05 agosto, 2005

Crónicas veraniegas: ruiditos, ruidos y estruendos

Una de las más importantes razones que uno puede tener para abandonar la deliciosa vida de las ciudades modernas (sí, deliciosa, rata urbana que es uno) es el tema del ruido, argumento que se eleva a categoría si estamos hablando de Madrid, la meca de todos los contratistas de obras que en el mundo son y algo así como la Olimpia de los manipuladores de martillos neumáticos.

Uno se va al campo, como digo, porque en el campo no hay ruidos. En el campo puede, pero en el pueblo… ¡quía! el pueblo es una infernal máquina de crear ruidos, perfectamente engrasada para molestar al máximo y, si le dejan, un poquito más. Vamos a hablar de algunos de estos sonidos.

El principal y más notable, el más perfecto de todos, es el que generan esas máquinas infernales denominadas “mulas mecánicas”, unos trastos creados para el trabajo en el campo pero cuya verdadera utilidad es dar por culo al vecindario. Se mueven con unos motores extremadamente sonoros que les permiten desarrollar velocidades alrededor de los 30 kilómetros hora y dar la sensación de que van a despegar hacia la ionosfera de un momento a otro, pero lo más satánico de su ser es el sistema de encendido que, al menos en los modelos antiguos, era algo dificultoso: había que enrollar una cuerda y tirar violentamente, con lo que los simpáticos propietarios prefieren dejar el motor en marcha (atronando por doquier) cuando se detienen a realizar importantes misiones como, por ejemplo, tomarse un carajillo en el bar.

La habilidad de la mulas para pasar justo por debajo de la ventana en el momento culminante de la película que estamos viendo (en la escena en la Poirot nos dice quien es el asesino, por ejemplo) es un misterio místico sólo comparable al hecho de que a sus dueños no les cueste mantener conversaciones por encima del estruendo que ellos mismos provocan.

Otra plaga muy del pueblo ha sido durante años la moto con tubarro de escape trucado, que no elegía para sus apariciones los momentos estelares, como las mulas mecánicas, sino que prefería una táctica extensiva: estaban todo el puto día dando vueltas. Afortunadamente la caída de la natalidad y la lógica migración de los aguerridos macarrillas moteros al Seat León TDI han mitigado mucho esta pandemia.

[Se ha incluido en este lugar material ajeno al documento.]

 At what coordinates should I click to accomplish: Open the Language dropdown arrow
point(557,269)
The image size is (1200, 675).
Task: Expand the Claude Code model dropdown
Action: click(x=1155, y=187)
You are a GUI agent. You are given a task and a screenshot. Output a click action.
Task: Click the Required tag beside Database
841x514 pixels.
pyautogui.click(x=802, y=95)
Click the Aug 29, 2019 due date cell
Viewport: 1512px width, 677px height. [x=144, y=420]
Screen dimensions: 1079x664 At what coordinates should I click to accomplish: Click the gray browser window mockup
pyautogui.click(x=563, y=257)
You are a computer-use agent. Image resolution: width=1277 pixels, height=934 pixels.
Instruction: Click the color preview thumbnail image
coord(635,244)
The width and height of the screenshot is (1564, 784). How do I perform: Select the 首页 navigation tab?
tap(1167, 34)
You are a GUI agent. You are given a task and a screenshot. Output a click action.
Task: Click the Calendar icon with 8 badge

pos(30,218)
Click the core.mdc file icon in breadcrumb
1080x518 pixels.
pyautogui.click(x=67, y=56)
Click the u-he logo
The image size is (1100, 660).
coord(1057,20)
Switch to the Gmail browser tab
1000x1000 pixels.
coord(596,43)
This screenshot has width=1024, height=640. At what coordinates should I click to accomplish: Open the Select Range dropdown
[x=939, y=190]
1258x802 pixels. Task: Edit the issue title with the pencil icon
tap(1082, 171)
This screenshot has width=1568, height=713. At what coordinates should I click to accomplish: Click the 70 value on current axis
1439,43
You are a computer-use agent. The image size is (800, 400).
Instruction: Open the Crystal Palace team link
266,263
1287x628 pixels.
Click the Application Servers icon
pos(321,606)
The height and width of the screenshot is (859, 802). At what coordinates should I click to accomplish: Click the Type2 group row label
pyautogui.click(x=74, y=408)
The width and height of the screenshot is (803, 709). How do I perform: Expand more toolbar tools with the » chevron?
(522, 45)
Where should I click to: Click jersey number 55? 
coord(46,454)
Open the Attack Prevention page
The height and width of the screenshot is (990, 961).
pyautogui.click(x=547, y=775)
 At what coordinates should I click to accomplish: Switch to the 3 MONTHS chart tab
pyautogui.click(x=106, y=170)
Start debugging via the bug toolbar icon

Luego están los ruidillos provenientes de pequeños problemas domésticos. Las casas de los pueblos que sirven como segunda residencia vacacional ni están tan bien equipadas como los pisos en los que vivimos ni tan perfectamente cuidadas, dada la ausencia de los propietarios y el infierno pseudo burocrático que supone tratar en el pueblo con el fontanero o el electricista, así que siempre hay algo en nuestra casa o en la de al lado (una cisterna, una lavadora…) que funciona a medias y suena como los motores del Concorde, sólo que de una forma constante y rítmica que sería capaz de convertir a Job en un asesino en serie.

Además está la gente, la amistosa y entrañable gente de las aldeas que gusta de discutir los pormenores de la actualidad pueblerina en mitad de la calle (o más bien junto a tu ventana), a grito pelado y horas totalmente contraproducentes de la mañana (un poquito de por favor, señora, que son las ocho y estamos de vacaciones).

Por último podemos hablar también de los entrañables sonidos del campo: el perro que ladra en la lejanía a las 4 de la madrugada, el mosquito que se nos ha metido en el cuarto y zumba a nuestra oreja y, sobre todo en estos calurosos meses de agosto, las cabronas de las cigarras que se pasan las 12 horas de sol cantando y tengo ya el soniquete metido en el cerebelo.

Ah, la vida campestre… tan tranquila.